Harriet talked to the little girls, and while they were going to bed amused Nammy, whose lighter attack of the disease, a week ago, had begun the siege. Fred, tenderly attempting to reassure his daughters, buttoned his small son into woollen sleeping-wear, brought the inevitable drink, heard the garbled prayers, glancing now and then toward the door, as if fearing a summons, and looking, Harriet thought, stooped and gray and suddenly old.
She took Linda’s place for an hour, but before it was up the mother came back, and they kept their vigil together. Fred answered the strange, untimely ringing of the door-bell, brought in packages, conferred in the halls with the doctors. Midnight came, two o’clock, four o’clock.
Suddenly there was panic. Harriet, by chance in the hall, saw Linda and Fred and the doctors together, heard Linda’s quick, anguished “Yes!” and Fred’s hoarse “Anything!” Her heart pounded; the nurse ran upstairs. Harriet fell upon her knees with a sobbing whisper, “No—no—no!” and Linda clung to her husband with a cry torn, from the deeps of her heart, “Oh, Pip—my own boy!”
They were all needed; they were back in the sick room, there was hurry, quick whispers, breathless replies. No time to think now, though Harriet cast more than one agonized glance at Linda’s drawn face, and nodded more than once to Fred that she should not be here. The child protested with a choked cry; and Linda’s voice, that new, deep, terrible voice, answered him, “Never mind, my dearest—just a minute, that’s all! Mother is taking care of you!” And Harriet heard her sister say, in a breath almost inaudible: “Thy will be done—Thy will be done!”
Dawn came slowly and reluctantly at seven; the village lay bleak and closed under a sky of unbroken gray. Here and there smoke streamed upward from a chimney, or a window-pane showed an oblong of pale light.
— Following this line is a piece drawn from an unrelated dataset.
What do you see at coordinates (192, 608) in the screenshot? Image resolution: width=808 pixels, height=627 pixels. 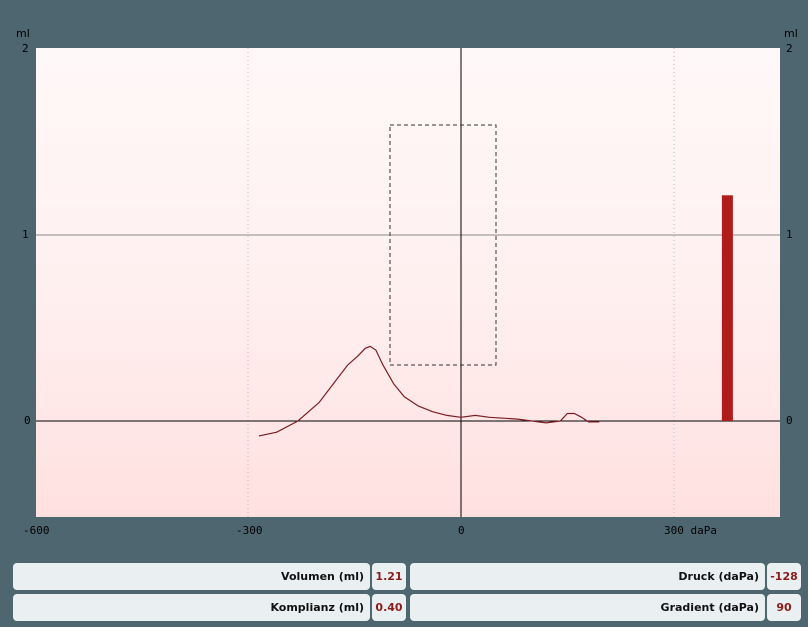 I see `compliance-label-panel: Komplianz (ml)` at bounding box center [192, 608].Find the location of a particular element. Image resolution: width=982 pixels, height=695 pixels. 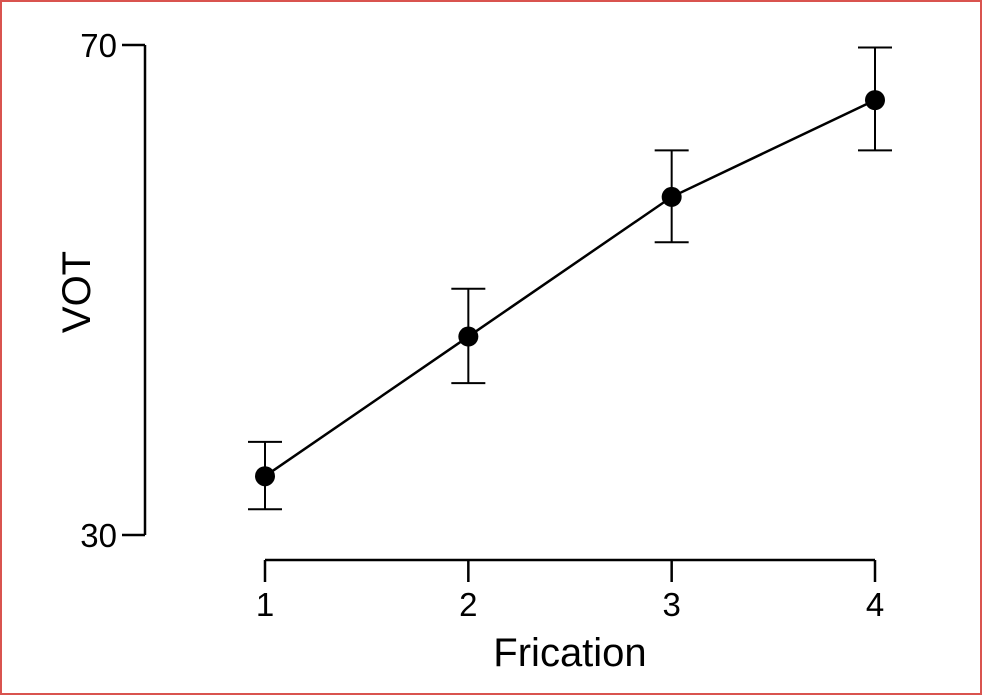

y-tick-label: 30 is located at coordinates (98, 536).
The dirty snow, frozen in thick lumps about the yard, was trodden by a furtive black cat, that mounted a fence and meowed desolately.
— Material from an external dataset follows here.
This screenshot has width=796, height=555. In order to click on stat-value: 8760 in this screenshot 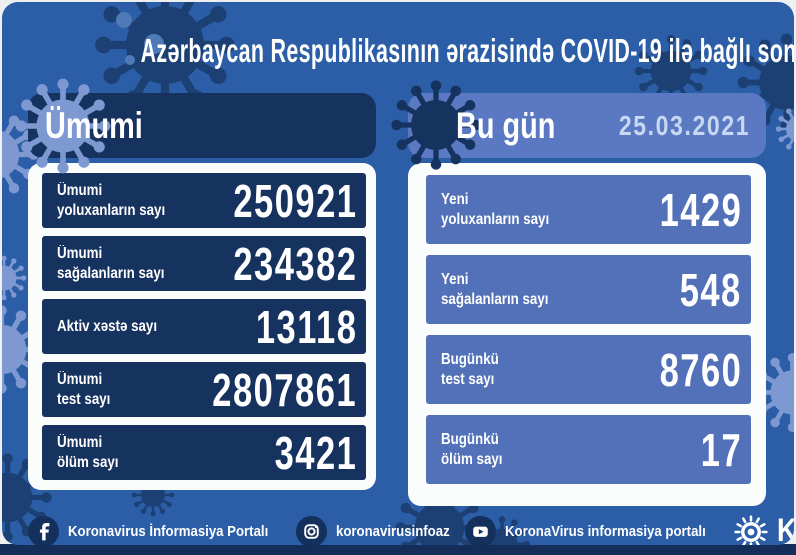, I will do `click(700, 370)`.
Harriet saw this from Linda’s kitchen, when she put out the light that was becoming unnecessary. But her heart was singing for joy, and the house was brimful of an inner light and cheer that no winter bleakness could touch. The girl had been crying until she was almost blind, but it was a crying mixed with laughter and prayers of utter thankfulness. She and Fred had built up a roaring fire, had given the nurse a royal breakfast, had had their own coffee, and now Harriet was waiting for Linda, in that mood when the commonplaces of life take on an exquisite flavour, and just to be free to eat and sleep and live is luxury.